■ **Data supplied**
↓↓↓

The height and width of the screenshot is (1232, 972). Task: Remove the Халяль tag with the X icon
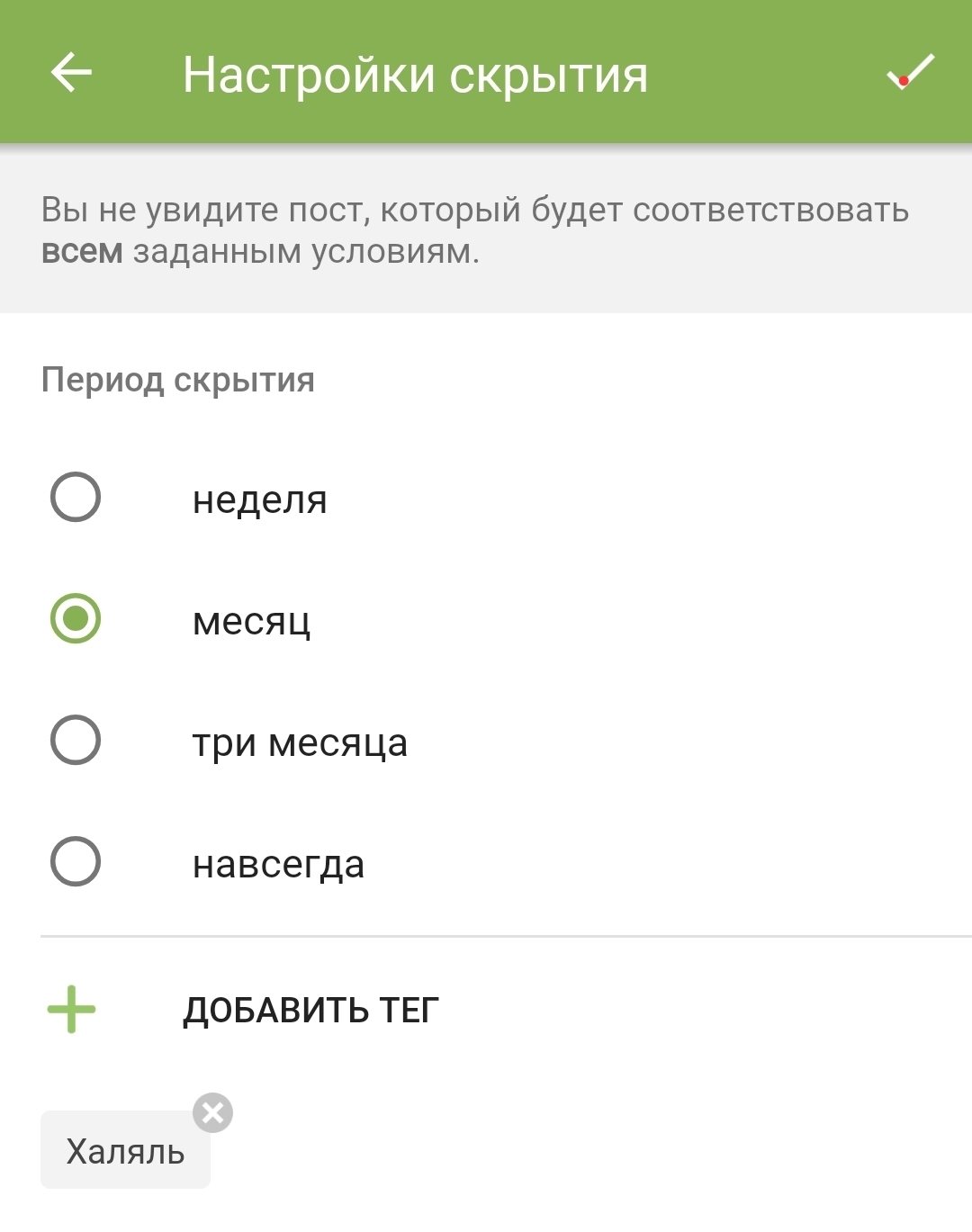point(212,1113)
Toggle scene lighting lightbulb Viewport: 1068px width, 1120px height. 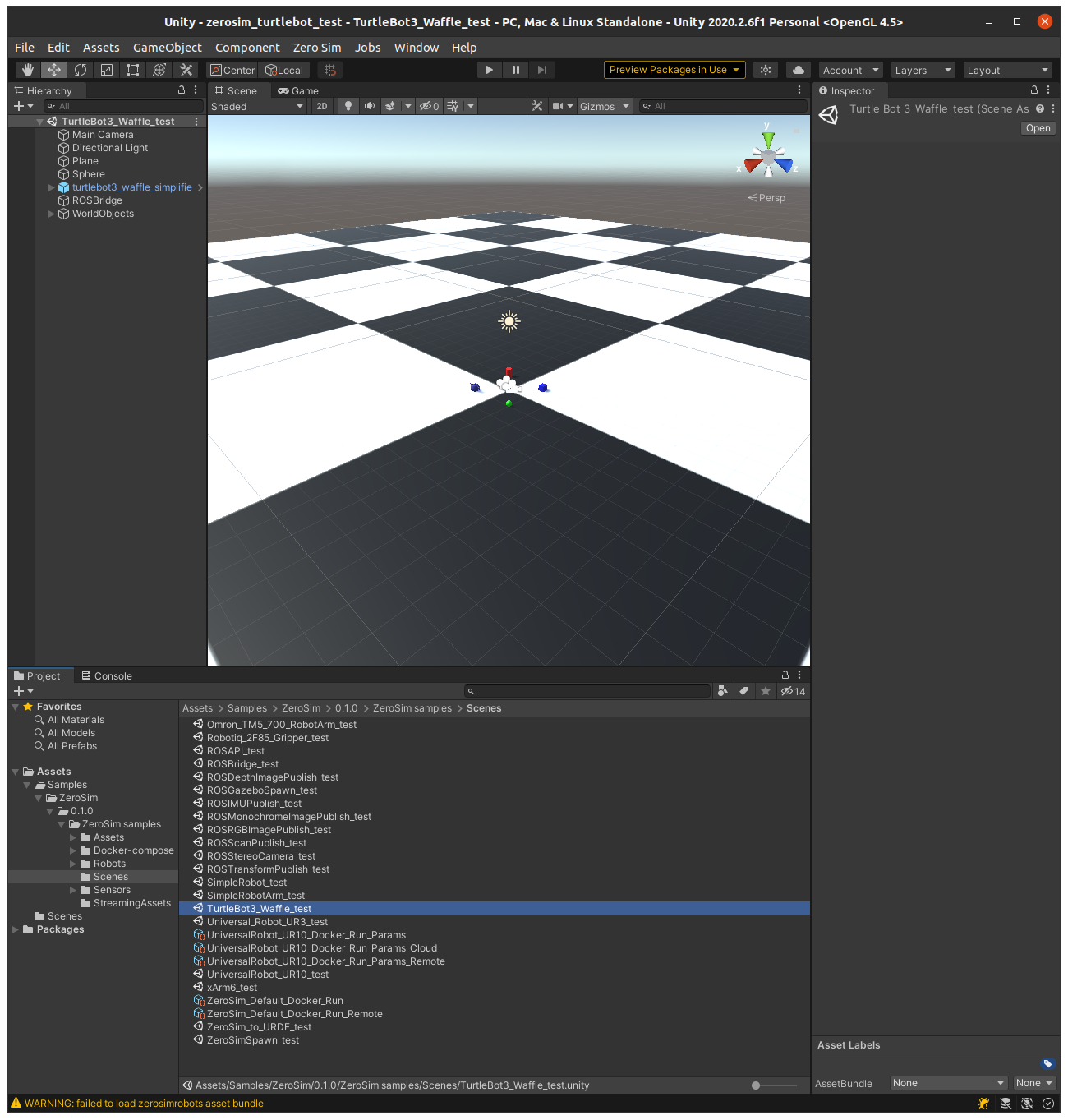click(x=348, y=106)
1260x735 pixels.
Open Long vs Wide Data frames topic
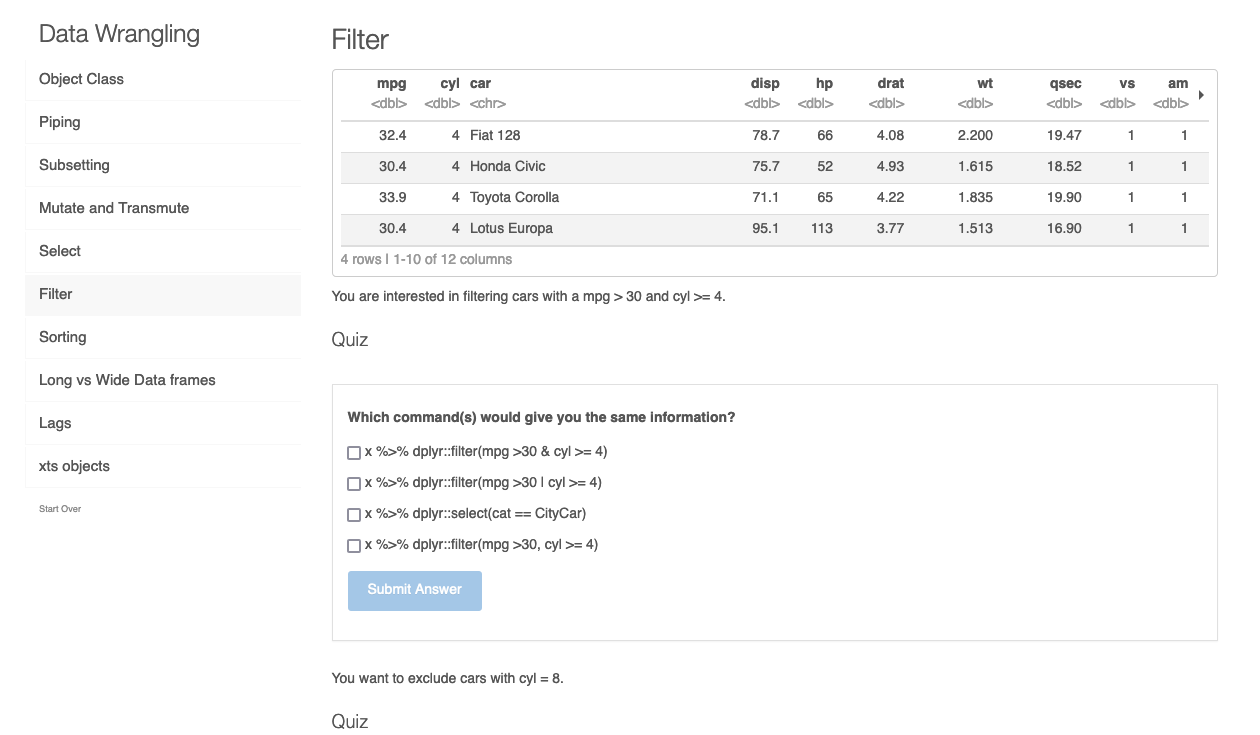(x=126, y=379)
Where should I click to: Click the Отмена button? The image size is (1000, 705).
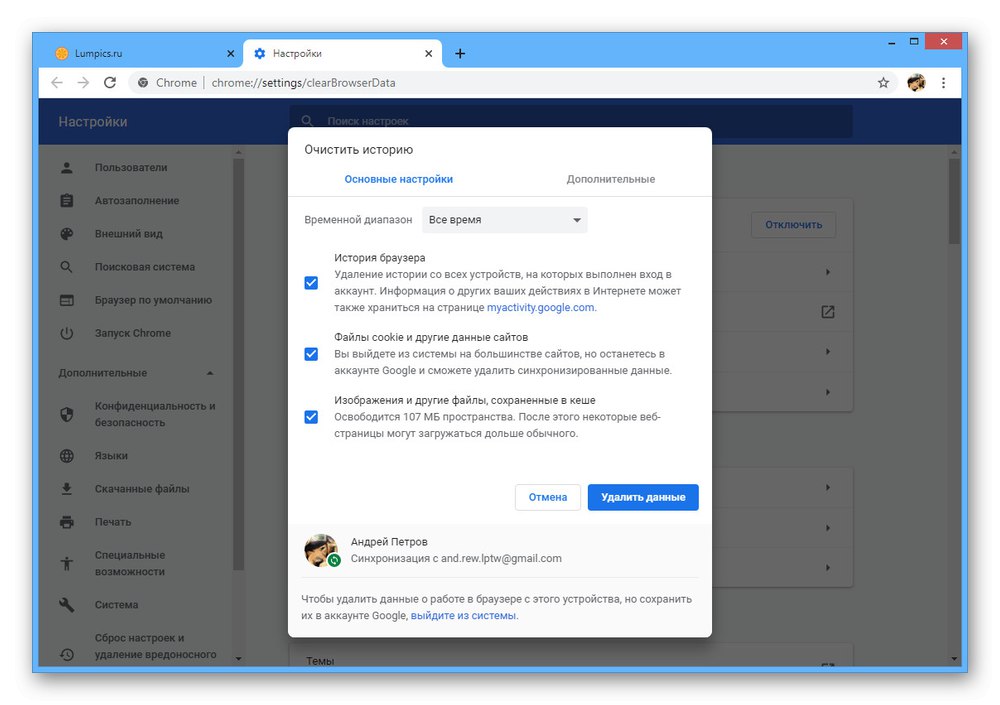click(x=548, y=497)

↑↑↑

■ **Stated goal**
Copy out the stretch from the line containing "Where should I" through the end of the records, both ends included, and leave the pictures out.

■ **Solved exercise**
Where should I click to: Click the Отмена button? The image size is (1000, 705).
click(x=548, y=497)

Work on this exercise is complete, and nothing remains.